On Sun, Jan 13, 2002 at 10:49:09PM -0800, Craig Dickson wrote:
> elf@florence.buici.com wrote:
> 
> > On Mon, Jan 14, 2002 at 07:01:17AM +0100, Samuel Tardieu wrote:
> > > On 13/01, elf@florence.buici.com wrote:
> > > 
> > > |   int i;
> > > |   for (i = 0; i > -1; i += 1) {
> > > |     // ...
> > > |     if (terminal_condition)
> > > |       break;	
> > > |     // ...
> > > |   }
> > > [...]
> > > | Moreover, i is never used.  The loop could be reduced to
> > > | 
> > > |   while ((file = fts_read (dir)) != NULL) {
> > > |     // ...
> > > |   }
> > > 
> > > Those are not equivalent: the first loop, while ugly, has a guard against
> > > endless looping if fts_read always returns non-NULL for any reason (not
> > > knowing what fts_read contains, it is hard to tell whether there is a
> > > reason for this or not).
> > 
> > A poor reason to write that code for several reasons.  
> 
> Samuel wasn't defending the original code; he was just observing that
> your suggested replacement was not functionally equivalent. Which it
> wasn't.

That is the crux of my argument.  In a 64 bit environment, this code
as written *is* equivalent to my rewrite.

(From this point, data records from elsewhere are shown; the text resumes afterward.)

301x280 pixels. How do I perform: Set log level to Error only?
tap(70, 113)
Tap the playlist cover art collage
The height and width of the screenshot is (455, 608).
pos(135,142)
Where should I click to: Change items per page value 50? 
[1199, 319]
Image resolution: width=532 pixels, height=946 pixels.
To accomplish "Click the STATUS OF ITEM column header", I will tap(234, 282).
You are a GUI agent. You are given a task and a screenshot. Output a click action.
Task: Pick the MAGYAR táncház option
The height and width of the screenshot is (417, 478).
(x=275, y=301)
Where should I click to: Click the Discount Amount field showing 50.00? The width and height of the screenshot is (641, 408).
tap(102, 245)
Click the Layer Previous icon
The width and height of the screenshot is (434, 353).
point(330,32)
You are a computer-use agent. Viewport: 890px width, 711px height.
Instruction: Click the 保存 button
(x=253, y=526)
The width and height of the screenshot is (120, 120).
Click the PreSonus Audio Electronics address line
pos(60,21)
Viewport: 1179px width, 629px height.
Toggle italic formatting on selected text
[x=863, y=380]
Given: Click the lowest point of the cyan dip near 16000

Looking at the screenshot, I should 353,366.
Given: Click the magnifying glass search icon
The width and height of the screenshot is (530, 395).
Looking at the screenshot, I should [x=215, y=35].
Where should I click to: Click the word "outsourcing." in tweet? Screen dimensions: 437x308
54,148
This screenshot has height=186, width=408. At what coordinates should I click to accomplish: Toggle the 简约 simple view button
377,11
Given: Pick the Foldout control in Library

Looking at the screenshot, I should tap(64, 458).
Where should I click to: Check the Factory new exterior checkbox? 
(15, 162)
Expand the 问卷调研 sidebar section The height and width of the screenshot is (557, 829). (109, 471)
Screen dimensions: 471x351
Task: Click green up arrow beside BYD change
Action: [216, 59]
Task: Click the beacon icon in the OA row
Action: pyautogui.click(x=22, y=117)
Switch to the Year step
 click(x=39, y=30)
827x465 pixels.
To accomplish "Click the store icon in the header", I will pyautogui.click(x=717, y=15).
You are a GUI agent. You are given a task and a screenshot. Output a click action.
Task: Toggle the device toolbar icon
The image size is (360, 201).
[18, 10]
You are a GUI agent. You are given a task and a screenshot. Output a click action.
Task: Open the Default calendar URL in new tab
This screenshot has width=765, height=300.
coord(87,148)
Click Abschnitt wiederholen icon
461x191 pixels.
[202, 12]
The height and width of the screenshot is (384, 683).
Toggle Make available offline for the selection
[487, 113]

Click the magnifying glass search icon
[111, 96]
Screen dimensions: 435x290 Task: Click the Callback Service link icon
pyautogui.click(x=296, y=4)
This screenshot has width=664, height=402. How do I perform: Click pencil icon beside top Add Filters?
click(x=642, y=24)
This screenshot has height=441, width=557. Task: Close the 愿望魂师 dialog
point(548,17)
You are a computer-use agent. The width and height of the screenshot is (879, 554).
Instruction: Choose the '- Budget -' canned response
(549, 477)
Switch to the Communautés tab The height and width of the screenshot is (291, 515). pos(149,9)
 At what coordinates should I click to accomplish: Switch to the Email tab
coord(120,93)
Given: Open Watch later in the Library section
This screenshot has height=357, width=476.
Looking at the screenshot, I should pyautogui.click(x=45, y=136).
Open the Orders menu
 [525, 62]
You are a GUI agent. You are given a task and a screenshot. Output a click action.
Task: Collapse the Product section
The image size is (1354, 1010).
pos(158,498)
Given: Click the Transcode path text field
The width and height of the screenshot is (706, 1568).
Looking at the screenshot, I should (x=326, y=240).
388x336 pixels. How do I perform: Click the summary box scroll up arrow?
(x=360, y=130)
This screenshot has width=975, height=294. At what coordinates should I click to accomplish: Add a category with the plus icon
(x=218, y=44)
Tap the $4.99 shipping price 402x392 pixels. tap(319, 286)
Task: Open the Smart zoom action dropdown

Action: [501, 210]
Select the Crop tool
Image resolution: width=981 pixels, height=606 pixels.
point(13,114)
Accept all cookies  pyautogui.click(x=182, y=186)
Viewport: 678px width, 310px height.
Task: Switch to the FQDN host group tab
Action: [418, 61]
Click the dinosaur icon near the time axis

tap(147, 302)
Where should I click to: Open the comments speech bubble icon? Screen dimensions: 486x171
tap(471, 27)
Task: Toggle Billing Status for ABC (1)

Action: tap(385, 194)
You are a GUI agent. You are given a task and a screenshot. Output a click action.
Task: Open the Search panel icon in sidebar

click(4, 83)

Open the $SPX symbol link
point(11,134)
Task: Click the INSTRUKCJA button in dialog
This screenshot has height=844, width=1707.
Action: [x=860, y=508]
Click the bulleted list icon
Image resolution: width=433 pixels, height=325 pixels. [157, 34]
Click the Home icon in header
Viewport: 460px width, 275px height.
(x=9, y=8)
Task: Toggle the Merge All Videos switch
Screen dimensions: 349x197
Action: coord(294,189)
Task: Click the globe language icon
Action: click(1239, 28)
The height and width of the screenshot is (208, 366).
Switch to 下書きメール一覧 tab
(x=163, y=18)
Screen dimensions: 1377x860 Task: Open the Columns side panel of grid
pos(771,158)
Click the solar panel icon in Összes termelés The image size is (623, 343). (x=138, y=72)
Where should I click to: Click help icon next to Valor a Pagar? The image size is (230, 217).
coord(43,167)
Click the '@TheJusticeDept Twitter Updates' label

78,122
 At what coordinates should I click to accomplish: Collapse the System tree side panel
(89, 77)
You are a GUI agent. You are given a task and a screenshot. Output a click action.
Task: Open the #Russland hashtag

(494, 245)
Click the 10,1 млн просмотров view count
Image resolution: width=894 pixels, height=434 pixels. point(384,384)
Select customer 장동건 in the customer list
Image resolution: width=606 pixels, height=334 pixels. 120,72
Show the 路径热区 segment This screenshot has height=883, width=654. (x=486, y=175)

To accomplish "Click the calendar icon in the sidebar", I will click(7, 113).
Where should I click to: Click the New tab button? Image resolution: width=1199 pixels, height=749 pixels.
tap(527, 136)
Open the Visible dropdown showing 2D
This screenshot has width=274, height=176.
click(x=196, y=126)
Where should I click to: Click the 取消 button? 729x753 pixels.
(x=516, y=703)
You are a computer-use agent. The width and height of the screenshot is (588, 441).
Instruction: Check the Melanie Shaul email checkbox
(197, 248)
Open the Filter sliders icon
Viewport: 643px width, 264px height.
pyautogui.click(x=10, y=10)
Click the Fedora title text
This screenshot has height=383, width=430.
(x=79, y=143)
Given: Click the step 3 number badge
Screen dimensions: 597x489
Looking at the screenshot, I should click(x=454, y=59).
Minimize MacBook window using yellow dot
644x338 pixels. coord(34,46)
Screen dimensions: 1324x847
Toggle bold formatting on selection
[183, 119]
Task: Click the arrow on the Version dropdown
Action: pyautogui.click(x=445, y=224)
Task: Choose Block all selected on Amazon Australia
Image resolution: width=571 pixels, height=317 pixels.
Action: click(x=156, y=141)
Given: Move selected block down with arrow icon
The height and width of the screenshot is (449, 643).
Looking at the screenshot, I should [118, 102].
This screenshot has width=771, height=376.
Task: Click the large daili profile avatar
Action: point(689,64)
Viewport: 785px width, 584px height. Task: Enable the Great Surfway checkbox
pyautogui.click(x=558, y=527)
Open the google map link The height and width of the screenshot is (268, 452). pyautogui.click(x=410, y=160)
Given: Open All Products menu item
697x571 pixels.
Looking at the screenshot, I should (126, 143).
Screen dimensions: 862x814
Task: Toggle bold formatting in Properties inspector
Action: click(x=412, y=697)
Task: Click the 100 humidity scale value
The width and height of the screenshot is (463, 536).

> >   1) It bounds the loop to the size of the integer /2 without
> >      explicitly indicating so.
>
> It's pretty clear if you understand how twos-complement arithmetic
> works. Which is not to say it's the right thing to do, 

Of course that is true.  Yet, such practices define poor style.  The
original author isn't writing what he means.  The fact that 2's
complement arithmetic wraps is a side-effect.  At least the use of
MAX_INT is an honest expression of the loop intent.

> but I've seen code that is much harder than this to understand.
 
And your point is what?  I'm saying nothing about the difficulty of
reading the code.  There is little point in having that discussion.

> >   3) It is non-deterministic.  Should the loop fail to terminate
> >      properly, the program will run for a relatively long time.  15
> >      seconds on the PIII 700MHz I'm using.
> 
> The original code is deterministic (the loop will definitely exit sooner
> or later); your suggested replacement is not, unless it is guaranteed
> that fts_read will eventually return NULL.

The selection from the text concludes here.